* **WRITTEN REQUEST 1**: Write out the stretch of the rare-earth magnet passage from "It is widely" through "for certain applications.".
* **WRITTEN REQUEST 2**: Pull out every line of the records that contains the string "Task".

* **SELECTED TEXT**:
It is widely known that Sm-Co magnet was the first developed powerful rare-earth magnets and rapid advances was made on the improvement of the performance of Sm-Co magnets [8]. This was followed by the development of stronger and cheaper Nd-Fe-B rare earth magnets [4, 9]. In recent years, SmFeN magnets have gained attention due to their high-temperature stability and excellent magnetic properties [10]. SmFeN magnets are also known as third-generation permanent magnets and are considered to be an alternative to NdFeB magnets for certain applications.

Figure 1 presents the magnetization characteristics of the mostly used rare earth magnets (NdFeB and Sm-Co) with respect to non-rare-earth magnets. Nowadays Nd-Fe-B magnets received most attention in the market due to their cheap price and excellent room temperature magnetic properties. However, for high temperature and next generation application, high Coercivity is the prime requirement. The anisotropy field of the magnets can also be enhanced due to heavy rare earth magnets. The inclusion of heavy rare-earth magnets increases the cost of the magnets and reduces the remanence value. Sm-Co rare earth magnets have high curie temperature and high thermal stability. This magnet is the best candidate for high temperature applications. Similarly, Sm-Fe-N magnets which have higher anisotropy has low stability at high temperature which limits its practical application in high tech industries and energy transition technologies.

Figure 1.

The magnetization characteristics of some rare earth magnets (Ref: https://www.advancedmagnets.com/what-are-rare-earth-permanent-magnets-repms/.

Therefore, continuous improvement of permanent magnet in terms of performance, efficiency and application is a technological challenge. The development of advanced permanent magnets is always a requirement which can provide high efficiency and reliability, low cost, outstanding magnetic properties and low maintenance for applications. This chapter reviews the fundamental aspect and progress of the rare earth modern magnet which highlight the essential key factor for future development of cost-effective permeant magnets.

Advertisement

2. Structure of the rare earth magnets

The three family of the rare earth magnets are (i) Sm-Co Magnets (SmCo5, Sm2Co17), (ii) Nd FeB magnets (specially Nd-Fe14B) and Sm-Fe-N magnets. These rare earth permanent magnet materials possess uniaxial crystal structure (tetragonal, hexagonal, or rhombohedral) and the magnetization along the crystallographic symmetry axis. Detail crystal structure are as follows,

2.1 Sm-Co magnets

Sm-Co magnet is a rare earth magnet consists of two basic elements samarium and cobalt. The phase composition and structure define the basic magnetic behavior of the magnets. The sintered 1:5 type SmCo magnets have hexagonal crystal structure or 2:17 type SmCo magnets have a rhombohedral crystal structure [11]. Figure 2 presents the crystal structure of SmCo5, SmCo7 and Sm2Co17. The SmCo5 have the hexagonal CaCu5-type crystal structure [12, 13, 14, 15]. SmCo5 structure belongs to the space group P6/mmm while Sm2Co17 (P63/mmc) is Th2Ni17-type hexagonal or Th2Zn17-type rhombohedral (R3̅m) structure. SmCo5 is a layer-by-layer configuration along the c-axis [16].

Extracted data entries:
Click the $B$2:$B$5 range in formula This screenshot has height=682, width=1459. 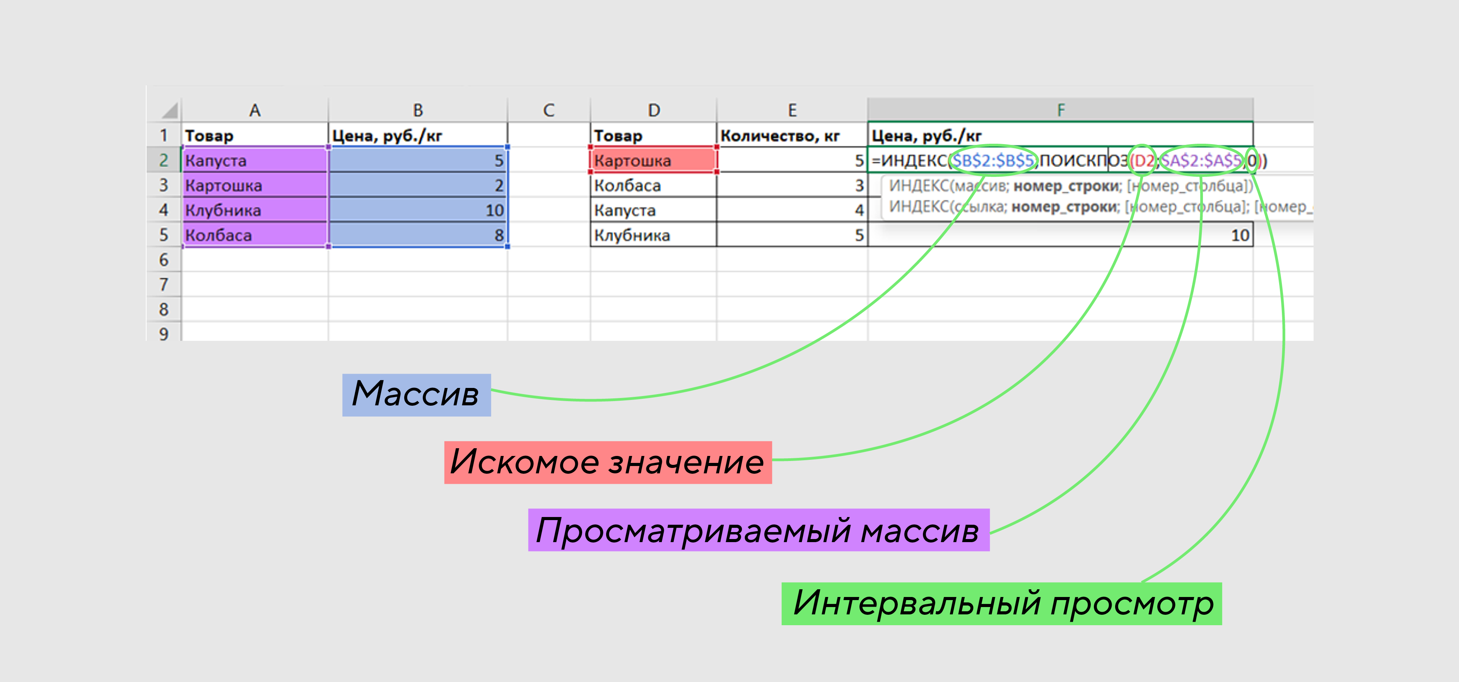tap(993, 161)
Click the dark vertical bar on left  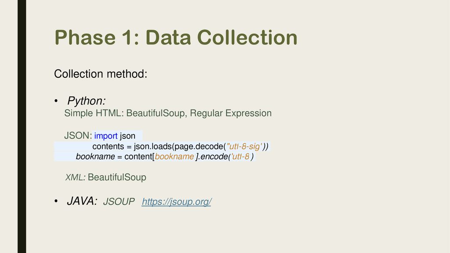pyautogui.click(x=22, y=127)
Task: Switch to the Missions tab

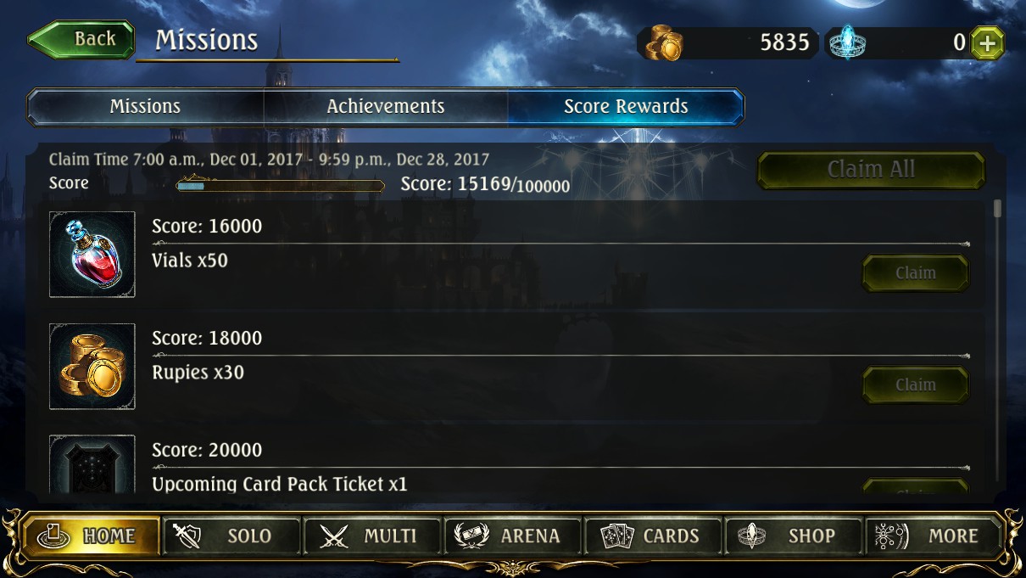Action: coord(145,107)
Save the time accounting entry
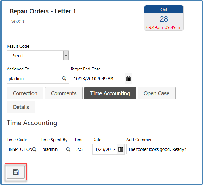The image size is (203, 185). [x=16, y=172]
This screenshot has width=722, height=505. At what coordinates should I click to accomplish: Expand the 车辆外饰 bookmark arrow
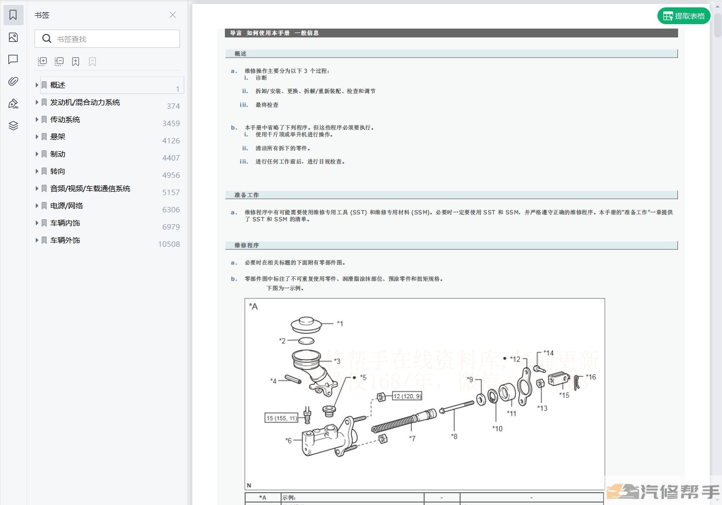click(x=37, y=240)
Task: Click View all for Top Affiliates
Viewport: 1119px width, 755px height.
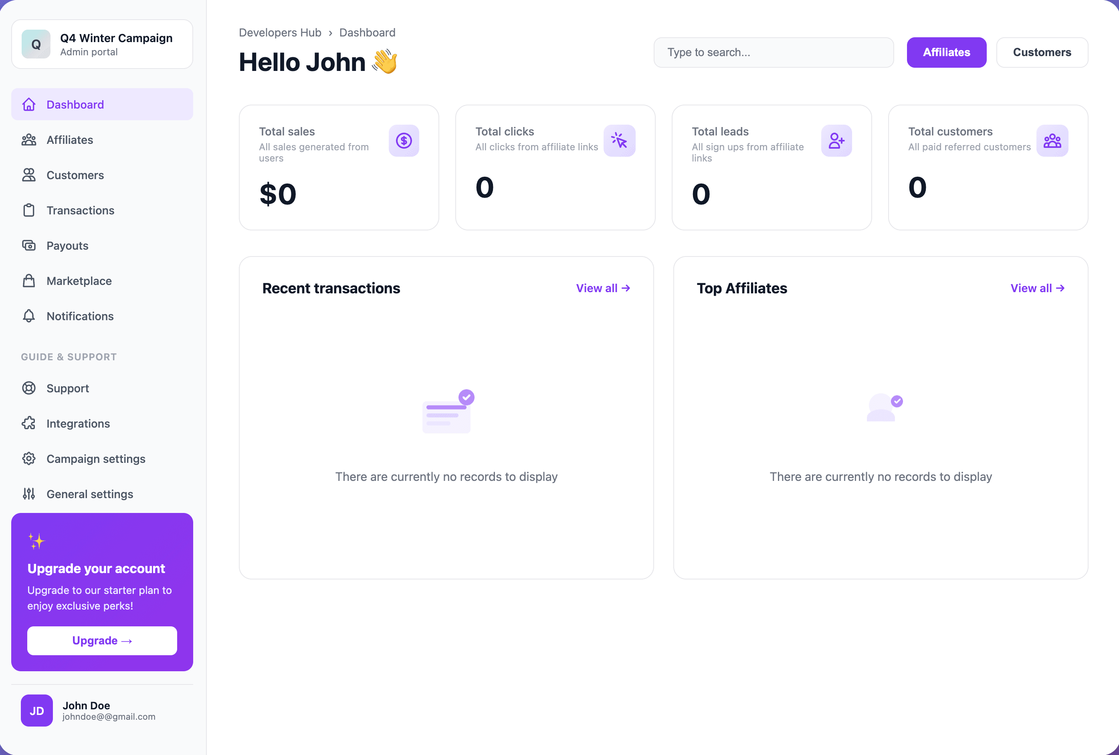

* **EXERCISE ANSWER 1**:
It is widely known that Sm-Co magnet was the first developed powerful rare-earth magnets and rapid advances was made on the improvement of the performance of Sm-Co magnets [8]. This was followed by the development of stronger and cheaper Nd-Fe-B rare earth magnets [4, 9]. In recent years, SmFeN magnets have gained attention due to their high-temperature stability and excellent magnetic properties [10]. SmFeN magnets are also known as third-generation permanent magnets and are considered to be an alternative to NdFeB magnets for certain applications.

* **EXERCISE ANSWER 2**:
Task: Switch to the Missions tab
Task: Click View all for Top Affiliates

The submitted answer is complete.